College of Computer Science and Technology, Harbin Engineering University, Harbin, HeiLongJiang, China.
School of Aeronautics, Northwestern Polytechnical University, Xi'an, ShaanXi, China.
PLoS One. 2018 Apr 12;13(4):e0195114. doi: 10.1371/journal.pone.0195114. eCollection 2018.
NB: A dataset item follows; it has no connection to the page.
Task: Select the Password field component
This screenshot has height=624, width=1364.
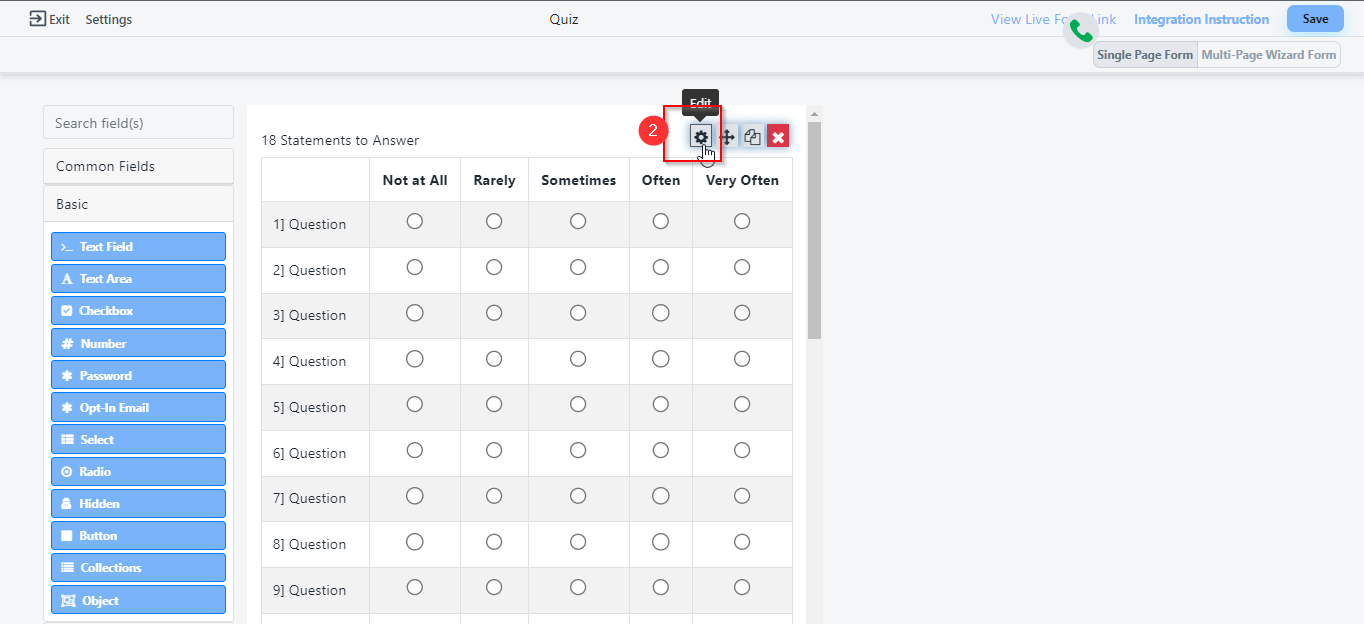Action: tap(138, 375)
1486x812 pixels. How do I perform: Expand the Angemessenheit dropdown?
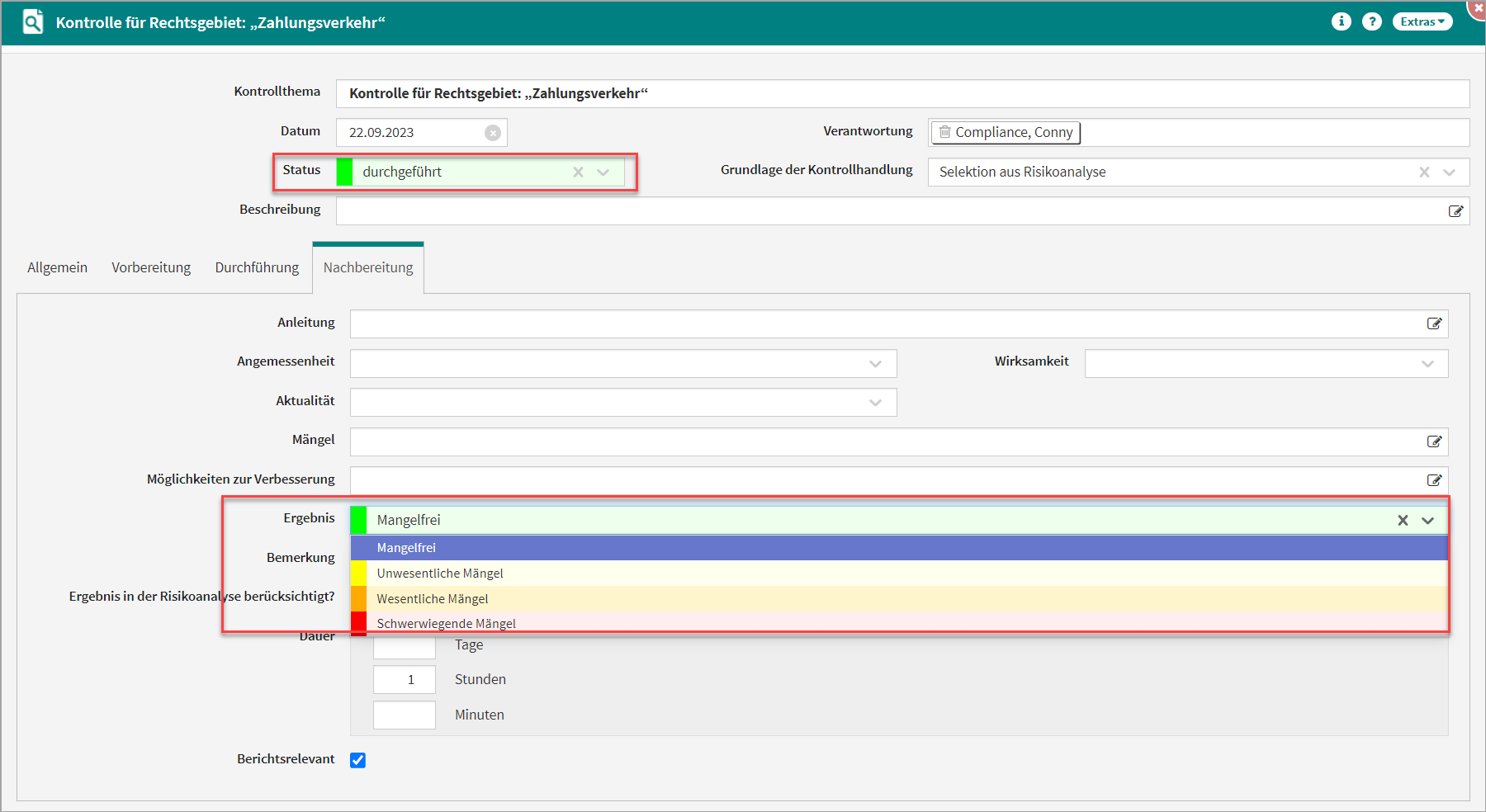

Explicit structural inference is one key point to improve the accuracy of scene parsing. Meanwhile, adversarial training method is able to reinforce spatial contiguity in output segmentations. To take both advantages of the structural learning and adversarial training simultaneously, we propose a novel deep learning network architecture called Structural Inference Embedded Adversarial Networks (SIEANs) for pixel-wise scene labeling. The generator of our SIEANs, a novel designed scene parsing network, makes full use of convolutional neural networks and long short-term memory networks to learn the global contextual information of objects in four different directions from RGB-(D) images, which is able to describe the (three-dimensional) spatial distributions of objects in a more comprehensive and accurate way. To further improve the performance, we explore the adversarial training method to optimize the generator along with a discriminator, which can not only detect and correct higher-order inconsistencies between the predicted segmentations and corresponding ground truths, but also exploit full advantages of the generator by fine-tuning its parameters so as to obtain higher consistencies. The experimental results demonstrate that our proposed SIEANs is able to achieve a better performance on PASCAL VOC 2012, SIFT FLOW, PASCAL Person-Part, Cityscapes, Stanford Background, NYUDv2, and SUN-RGBD datasets compared to the most of state-of-the-art methods.
显式结构推断是提高场景解析精度的关键之一。同时,对抗训练方法能够增强输出分割中的空间连续性。为了同时利用结构学习和对抗训练的优势,我们提出了一种名为结构推理嵌入对抗网络(SIEANs)的新型深度学习网络架构,用于像素级场景标注。我们的 SIEANs 的生成器是一种新颖的场景解析网络,充分利用卷积神经网络和长短时记忆网络从 RGB-(D) 图像中学习四个不同方向的物体全局上下文信息,能够更全面、更准确地描述物体的(三维)空间分布。为了进一步提高性能,我们探索了对抗训练方法来优化生成器及其判别器,这不仅可以检测和纠正预测分割与相应地面实况之间的高阶不一致性,还可以通过微调生成器的参数充分利用其优势,以获得更高的一致性。实验结果表明,与最先进的方法相比,我们提出的 SIEANs 在 PASCAL VOC 2012、SIFT FLOW、PASCAL Person-Part、Cityscapes、Stanford Background、NYUDv2 和 SUN-RGBD 数据集上能够实现更好的性能。